Thinking About Thinking

CMP73Purple Thinker

I noticed recently that I do this rather strange thing. I’ll think thoughts, and then I’ll restate them again as if I were speaking them. Even when I’m not speaking. Even when I’m the only one around.

It’s as if I have to “say” everything in order for me to have really thought it. That is, if I have to choose what to do, I immediately know that I have three options, about dinner for example, and what they are. But not until I articulate those options as if I were saying them aloud am I “done” and able to make the choice.

Certain that I’d noticed this phenomenon before, I went looking for it. This is how I explained it about two years ago (my apologies for it’s roughness):

for example, i do this thing where while i’m brushing my teeth or something my brain has two separate things running. one is basically what i would be saying out loud. it’s rather articulate and reasonable. and then there’s the lower level that comes up with where the articulated streaming is going to head next. and if something goes through the lower level and sounds reasonable i have to repeat it on the upper, more articulate, level. i don’t know why this is and i think it’s rather strange. i already know exactly what will come out of the more articulate string and yet i must MUST go through the act of thinking it or i may have never thought anything at all.

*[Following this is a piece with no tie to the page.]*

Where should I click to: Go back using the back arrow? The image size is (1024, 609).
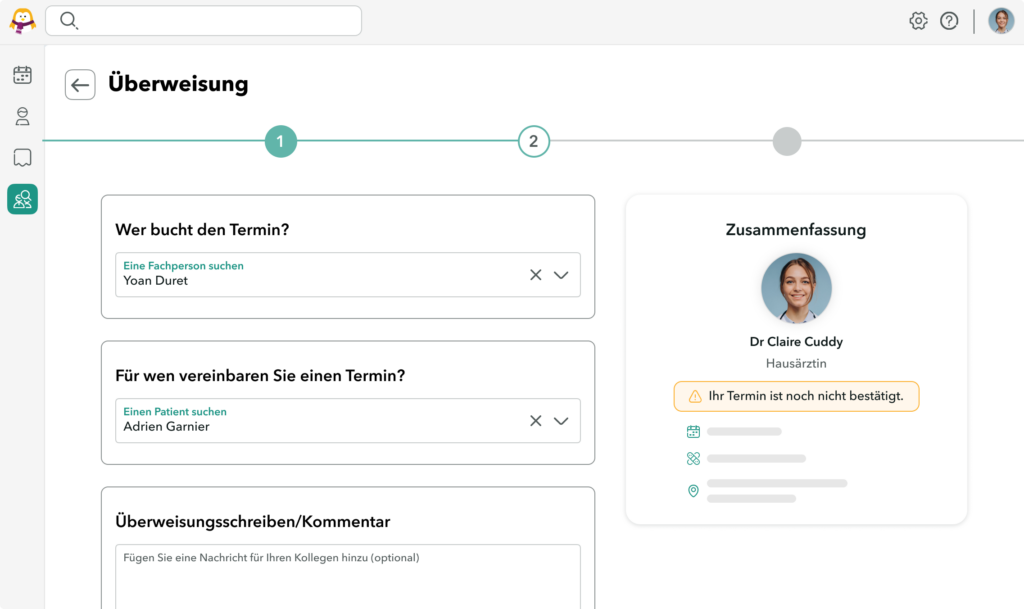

i think the whole thing is rather strange. and i sit there thinking about politics. and then talking to myself about politics [though usually without speaking]. and then thinking about how it’s weird that i have to say all the thoughts i have twice.

i want to know if other people do things like this. when i was pretty young and i did this is kind of made sense. because the more articulate strand would, for example, be talking to a room full of stuffed animals (they listened far better than anyone i ever knew). but now there is no room of stuffed animals getting my articulate presentation and the more articulate strand is still there.

do all people think like this? do they realize they think like this? do they think about why they think like this?

I’m now wondering, much as I was then, if this is normal. I think that it can’t be too abnormal because outwardly I seem to function nearly the same as everyone else. People seem about as fast or slow to respond as I am.

Part of the problem with this whole thing is that I have no terms to describe the phenomenon. The closest I can think of is that the lower stream is, essentially, the “subconscious,” while the repetition takes place, and translates it into the “conscious” mind. Perhaps psychologists really do use these words to mean these things, but I’ve never heard it.

I guess the whole point of this might be–and both parts of my brain are telling me I need a point–is, perhaps, how little I know. The fact is that I don’t often notice this odd dual-stream nature of my brain, even though I must assume that it’s always happening.

Perhaps, then, this whole thing is another lesson in paying attention. About how much we can notices if we just take the time to do so.